Marco             Mentre mio padre, agitandosi e imprecando, raccoglieva alla rinfusa le sue ultime cose, ho avuto l’impulso di aprire la porta e di scappare dai nonni che stavano dall’altra parte della città. Ho corso all’impazzata lungo strade che avevo percorso solo in macchina e, col fiato in gola, ho premuto il loro campanello finchè non sono scesi ad aprirmi. Mi sono gettato ansimante tra le loro braccia: avevo un’altra famiglia, un’altra possibilità.

 

Donata                       Ricordo con incredibile precisione l’attimo in cui la mia vita cambiò per sempre. Ero seduta a tavola e aspettavo con la mamma che il papà tornasse a casa. Squillò il telefono e mia madre andò a rispondere; appena finito di parlare mi disse: “Tuo padre non tornerà mai più a casa”. Non so cosa provai, ero solo una bimbetta di tre anni, ma in quel momento mi sembrava di vivere la vita di un’altra persona. Rimasi per anni con la speranza che lui tornasse a casa e che si pentisse; non ho mai esternato a mia madre tutto il dolore che era chiuso nel mio cuore. Era come se qualcosa o qualcuno m’impedisse di parlarne, di gridare al mondo intero che soffrivo e volevo il mio papà… Sono debole e fragile come allora e non credo affatto che i figli dei divorziati siano uguali agli altri.

 

Francesco       Ricorderò sempre il momento in cui mia madre se n’è andata. Un bacio secco sulla fronte, una raccomandazione: “Fa’ il bravo!”, e via col suo uomo che l’aspettava giù, in macchina. In quel momento non ho detto niente ma ho stretto i pugni dalla rabbia e quei pugni non si sono ancora aperti. Sono passati anni, ma non sono più riuscito a essere quello di prima. Ero, mi dicono, un bambino solare, sempre pronto a ridere e a scherzare, ora sono un adolescente chiuso, taciturno, le labbra strette, che deve fare uno sforzo per stare con gli altri, anche se gli amici mi trovano simpatico e mi cercano sempre.

 

Patrizia           Il mio incubo ricorrente è una lite tra mio papà e mia mamma (come mai era tornata?). Era di sera, avrò avuto sei, sette anni… Loro litigavano sui binari morti del treno. Papà mi tirava di qua, lei mi tirava dalla sua parte, io avevo la mia bella borsettina nuova, di paglia, con il coperchio di pelle blu e il bottone per chiuderla (la mamma mi portava sempre tanti regali), e loro nel tirarmi mi avevano rotto la borsa. Io piangevo, loro urlavano e io non avevo più la mia borsa. Che dispiacere!

 

Lorena                       La prima reazione che ho avuto? (non molto da figlia, lo ammetto solo ora): gli ho fatto un occhio nero e la cosa che mi ha ferito di più:  lui non ha reagito. Cercavo lo scontro fisico e invece mi sono trovata davanti una persona che non conoscevo per nulla… Piangevo,  ero inebetita, lui non parlava e stava lì seduto sul divano col volto tra le mani, in silenzio.

 

            Vedere come il “lui” sia sempre il padre e come questa figlia cerchi lo scontro fisico per avere delle emozioni. La cosa che i figli vogliono è sentire che anche i genitori sono emozionati come loro, è assurdo che i genitori magari si facciano sostituire da altri.
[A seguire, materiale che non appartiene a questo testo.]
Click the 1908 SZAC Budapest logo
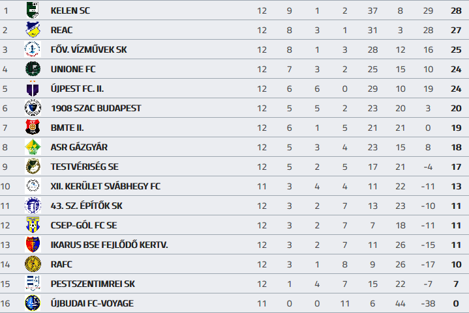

Due genitori mi scrivevano tempo fa sulla rivista dove io rispondo: chiedevano se non era bene se non fosse la baby-sitter ad avvertirli della loro separazione. La comunicazione della separazione è una cosa che devono fare i genitori insieme: il modo va pensato, il momento va ricercato.
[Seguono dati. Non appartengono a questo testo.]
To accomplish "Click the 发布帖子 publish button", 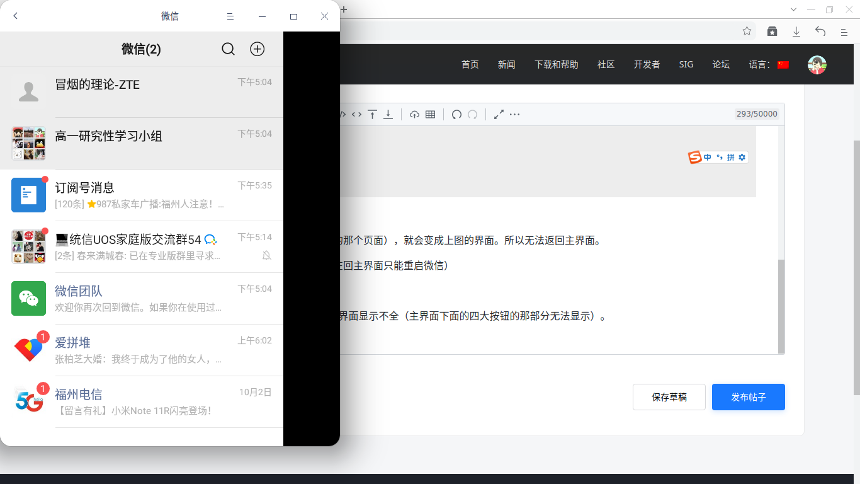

            Qui si parla molto di come si comunica con i figli, di come si dice loro ”Ci stiamo separando” garantendo che loro sono una cosa importante che i genitori li hanno desiderati, li hanno voluti, che sono stati attesi, che sono stati amati e che li ameranno ancora . E’ molto importante dire che “Se abbiamo fatto qualcosa di buono nella nostra vita insieme, sei qui tu a dimostrarlo con la tua presenza!”, avvertirli che i genitori ci saranno sempre, ma anche concretamente, perchè il figlio in quel momento si chiede: “Ma che ne sarà di me?”
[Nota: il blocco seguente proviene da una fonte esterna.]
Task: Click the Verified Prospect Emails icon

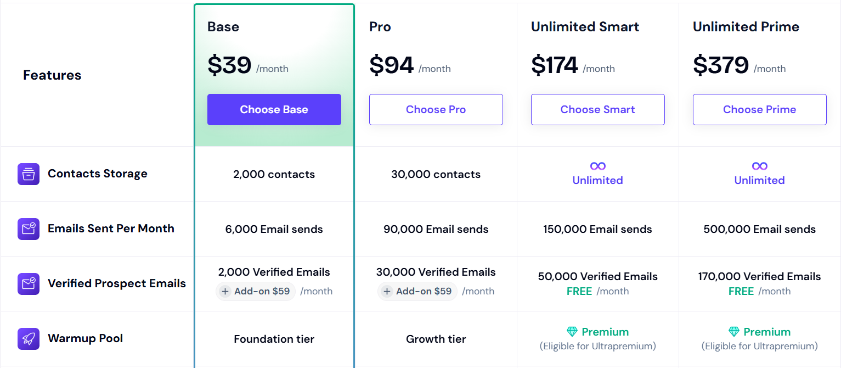Action: pos(29,283)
            Tante volte i genitori cominciano a dire: ”Non è colpa mia, è colpa dell’altro!”, a  giustificarsi a raccontare le loro vicende, ma in quel momento i bambini, i figli, sono sanamente egoistici  e vogliono sapere di sè. Non so se ricordate il film Kramer contro Kramer: la prima volta che il bambino, quello grande, va a passare la notte col padre, il padre non sa più cosa fargli: gli prepara da mangiare, scherza, ma ad un certo punto il bambino gli dice: ”Papà, ma stanotte dove sarà il mio lettino?” Ecco questo i bambini vogliono sapere: quale sarà a breve scadenza la mia giornata, quali saranno i punti fermi. Importante è dire quello che si fa e poi fare quello che si dice, perchè la coerenza è molto difficile in questi casi.

            Quanti padri si impegnano a vedere i figli tutte le settimane, ma poi sono in viaggio per lavoro, ma poi devono andare a trovare la madre che sta male, ma poi hanno il torneo di calcio… Tra il dire e il fare, in questi casi, c’è di mezzo il mare, ma il bambino aspetta coerenza. La difficoltà non è solo nello stabilire degli impegni, ma nel mantenerli! .Questa è la difficoltà! Certe volte si crede che tutto sia finito con la separazione: ci siamo separati, lo abbiamo detto ai figli, ci siamo organizzati, ormai basta: ma poi le difficoltà cominciano solo allora.

            Ecco perchè i figli, che una volta erano “figli invisibili”, ad un certo punto diventano i figli dei loro genitori.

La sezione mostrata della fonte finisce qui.